=== DOCUMENT PASSAGE ===

For deciding which module could benefit from a state machine replication scheme, we monitored the resource consumption during a test drive of every Apollo module in terms of memory (RAM and video VRAM) with the use of the system-monitor process viewers HTOP and NVTOP. We report the maximal amount of resource consumption in Table 1. Since the Control module is the lightest in terms of resource consumption, it lends itself optimally well for N-fold state machine replication. Control receives trajectories from planning, validates them, and forwards control commands to the ECU, by sending commands over the in-car networks. Since ECUs are, in general, not aware of the replicated nature of control, a trusted voting mechanism suggests itself to consolidate the control outputs of the individual replicas to a single command stream, masking up to f faults behind a f+1 majority of correct outputs (see Figure 2). For a given vote, we only consider control commands that are timestamped inside the same temporal window of size 5 ms. If no majority is reached, the time window is skipped.

TABLE 1

Table 1. Resource consumption per Apollo module in terms of a RAM and video RAM.

FIGURE 2

Figure 2. Triple control module replication with voter module.

===

EXERCISE INSTRUCTIONS ->
1 - Answer these questions using the passage on replicating Apollo modules:
(a) Which two process viewers were used to monitor resource consumption?
(b) What is the size of the temporal window within which control commands must be timestamped to count in a vote?
(c) What happens when no majority is reached?
2 - Print the part of the passage on replicating Apollo modules that starts at "Table 1. Resource" and ends at "with voter module.".

=== SOURCE EXCERPT ===

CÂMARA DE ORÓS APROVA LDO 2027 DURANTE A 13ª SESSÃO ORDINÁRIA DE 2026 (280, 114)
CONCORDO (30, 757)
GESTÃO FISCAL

===

THE SOLUTIONS ->
1 -
(a) HTOP and NVTOP
(b) 5 ms
(c) The time window is skipped.

2 -
Table 1. Resource consumption per Apollo module in terms of a RAM and video RAM.

FIGURE 2

Figure 2. Triple control module replication with voter module.